* _Work to do_:
Please copy out everything from the line containing "Open the Home section" down through the last of the rows, word for word, leaving the pictures out.

* _Information supplied_:
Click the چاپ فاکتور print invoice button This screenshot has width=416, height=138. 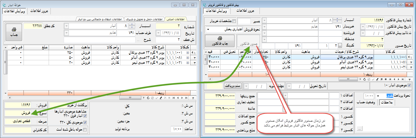tap(220, 41)
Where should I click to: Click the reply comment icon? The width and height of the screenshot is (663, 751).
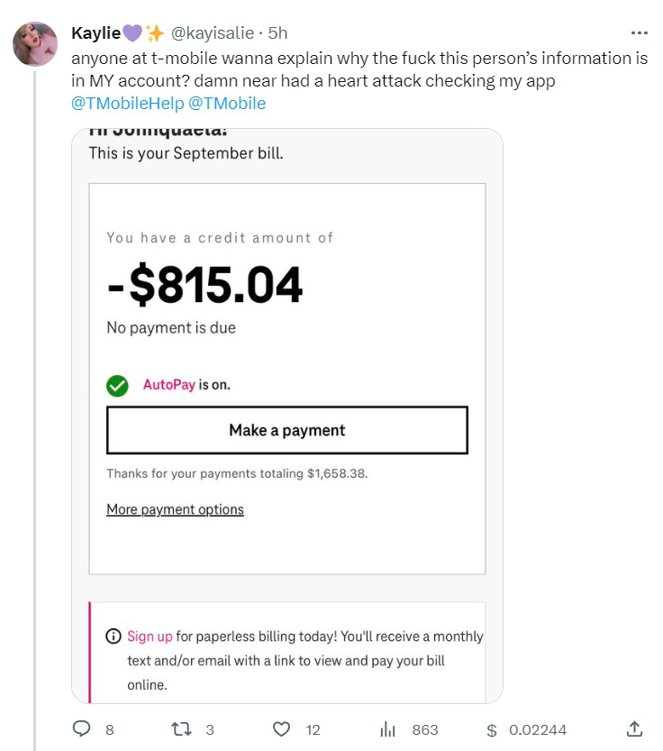point(82,729)
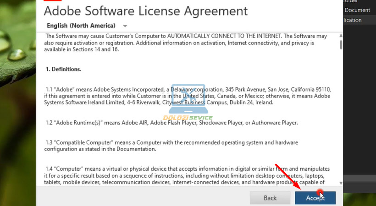Click the license text scrollbar thumb
376x206 pixels.
pos(340,44)
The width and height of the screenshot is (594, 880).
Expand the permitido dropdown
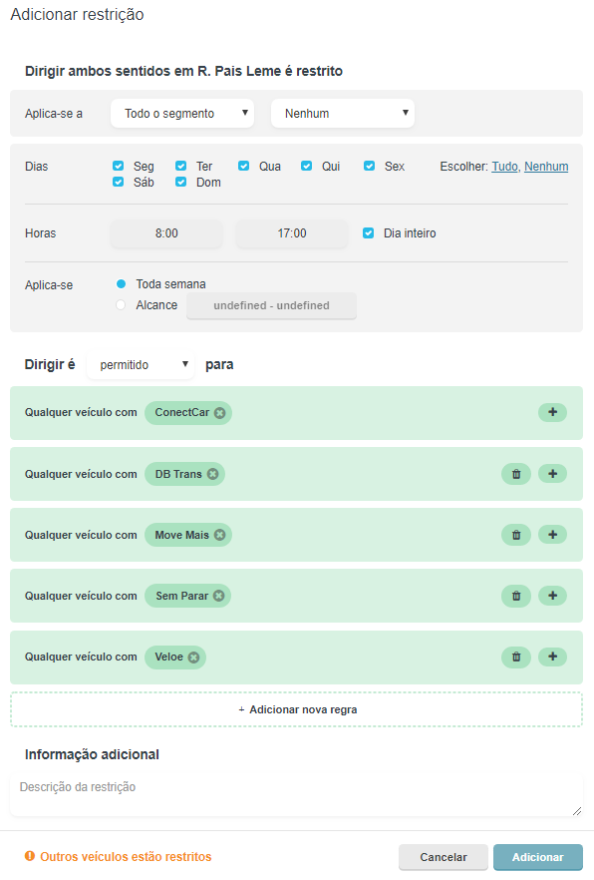coord(141,365)

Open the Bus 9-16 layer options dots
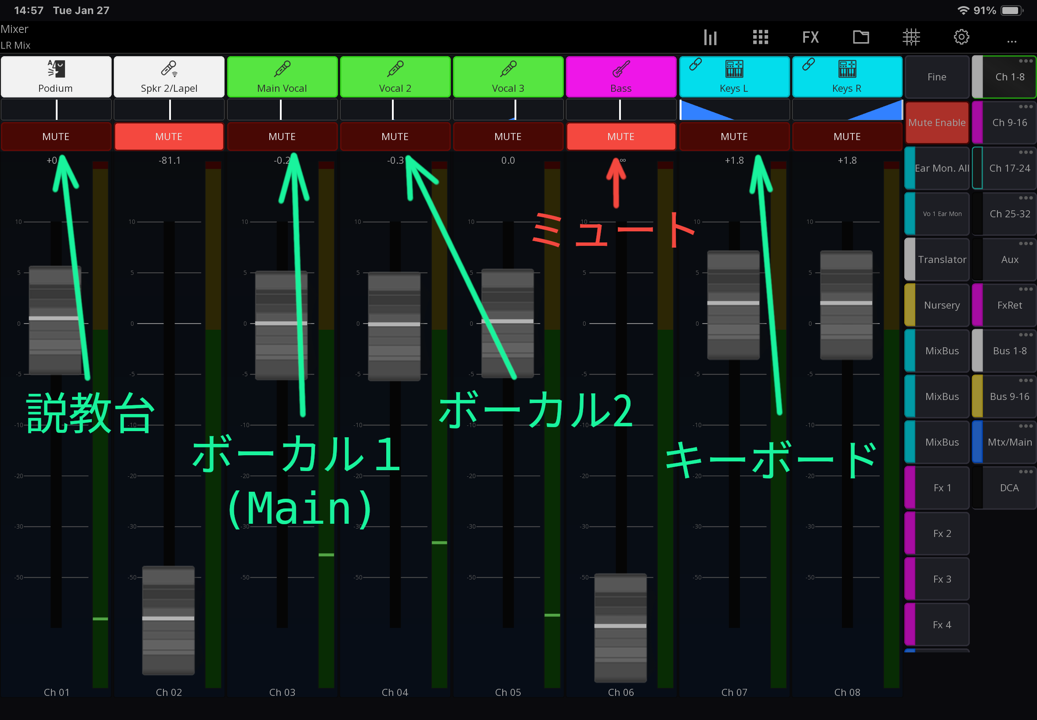pyautogui.click(x=1025, y=380)
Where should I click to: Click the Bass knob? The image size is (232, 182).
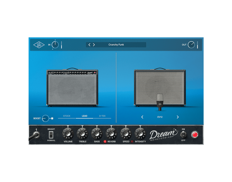(x=97, y=134)
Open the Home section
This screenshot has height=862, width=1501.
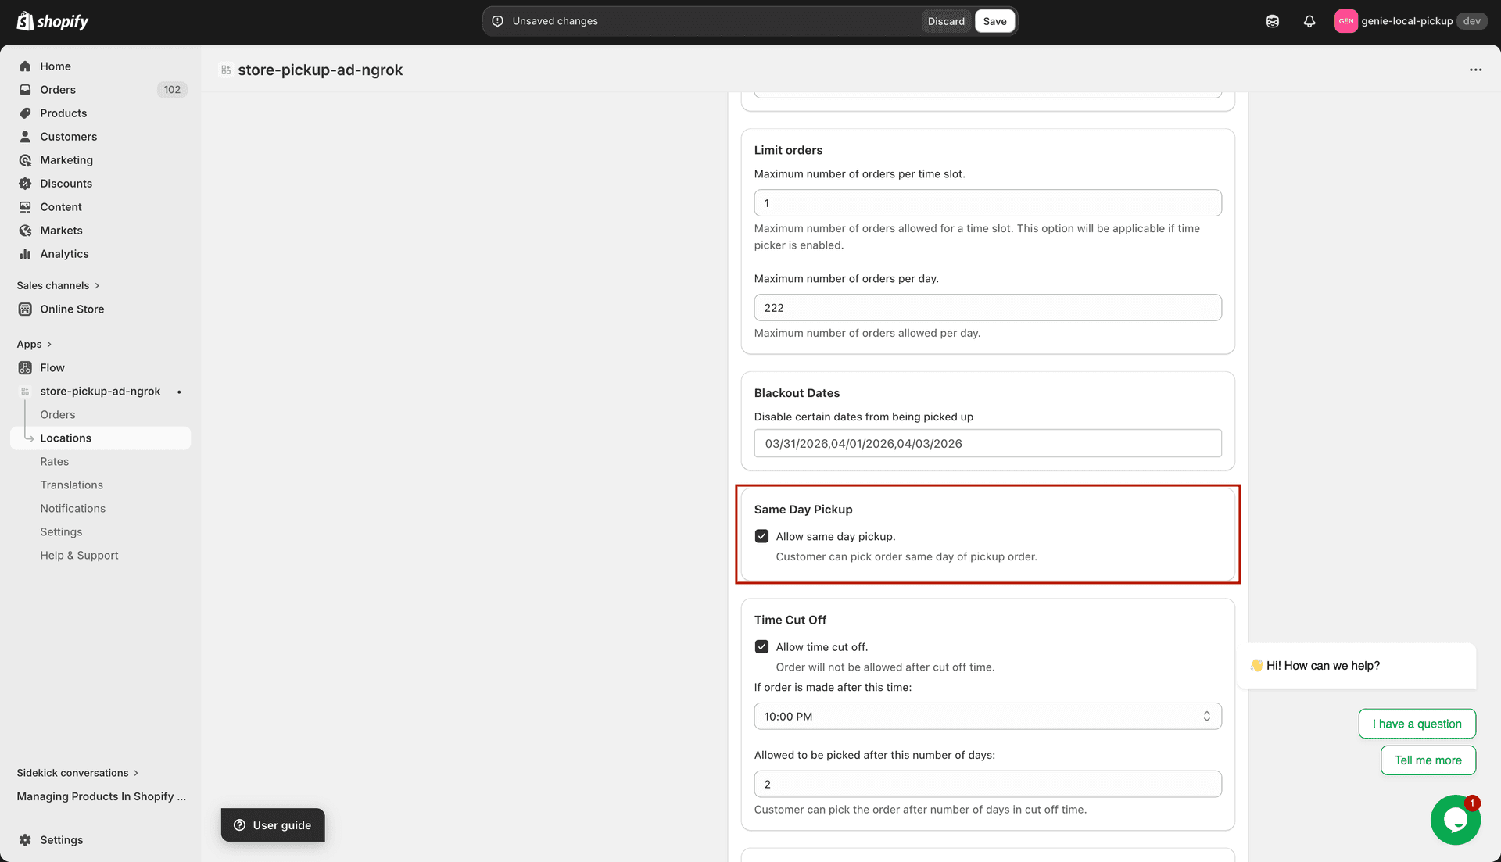56,66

* _Solution to this exercise_:
Open the Home section
This screenshot has height=862, width=1501.
56,66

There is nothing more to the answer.